A produção nas duas fábricas hoje é de 1,7 mil unidades por dia, pouco mais da metade da considerada normal para esta época do ano. Segundo o vice-presidente da Volks, o mercado para todas as marcas este ano não deverá ultrapassar a 1,2 milhão de unidades - 200 mil a menos do que a previsão do presidente da Associação Nacional dos Fabricantes de Veículos (Anfavea), José Carlos Pinheiro Neto, que espera resultado próximo a 1,4 milhão de veículos vendidos. "Isso nos obrigará a buscar, cada vez mais, formas criativas de administrar nosso pessoal e conseguir evitar demissões", afirmou Perez.
Ele informou que o Sindicato dos Metalúrgicos do ABC recusou há duas semanas proposta da empresa de suspensão temporária dos contratos de trabalho de parte desses funcionários (o chamado lay-off, autorizado por meio de medida provisória). A Volkswagen está impedida de demitir em razão do acordo de emergência do setor automobilístico - o governo concedeu redução de impostos até agosto, em troca da manutenção do nível de emprego até setembro.

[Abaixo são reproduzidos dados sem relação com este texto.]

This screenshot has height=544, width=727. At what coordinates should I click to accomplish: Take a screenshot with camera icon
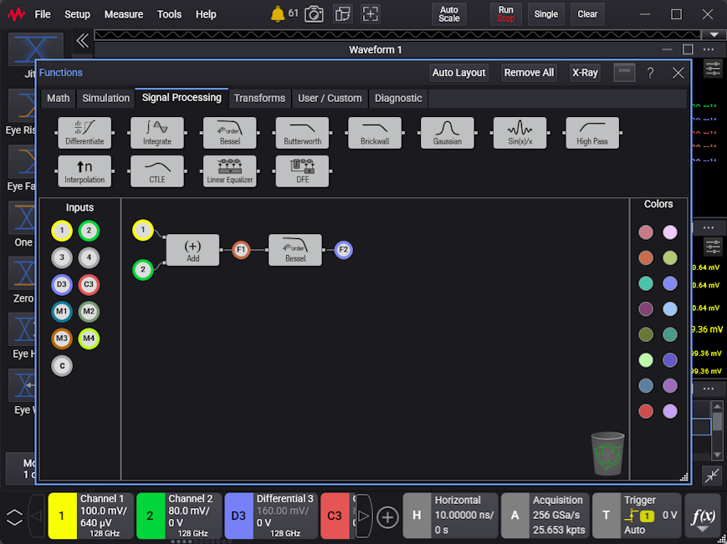[314, 14]
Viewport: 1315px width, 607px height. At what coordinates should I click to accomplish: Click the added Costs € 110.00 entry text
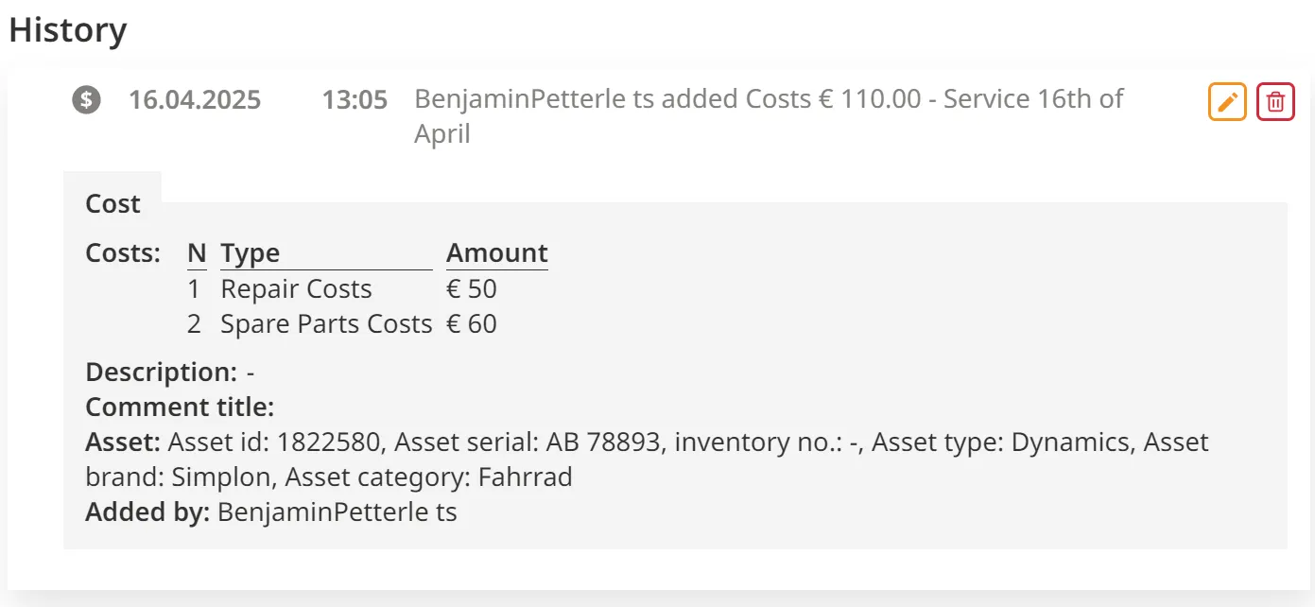[x=768, y=99]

Os 26 mil empregados das duas fábricas estão trabalhando apenas quatro dias por semana e tiveram salários reduzidos em 15% no início do ano. A redução de salários resultou de acordo da empresa com os dois sindicatos da Central Única dos Trabalhadores (CUT) para resolver a situação de perto de 7,5 mil excedentes na época. Contudo, segundo Perez, mesmo com a semana curta, de quatro dias, outros cerca de 3,5 mil estão ociosos hoje.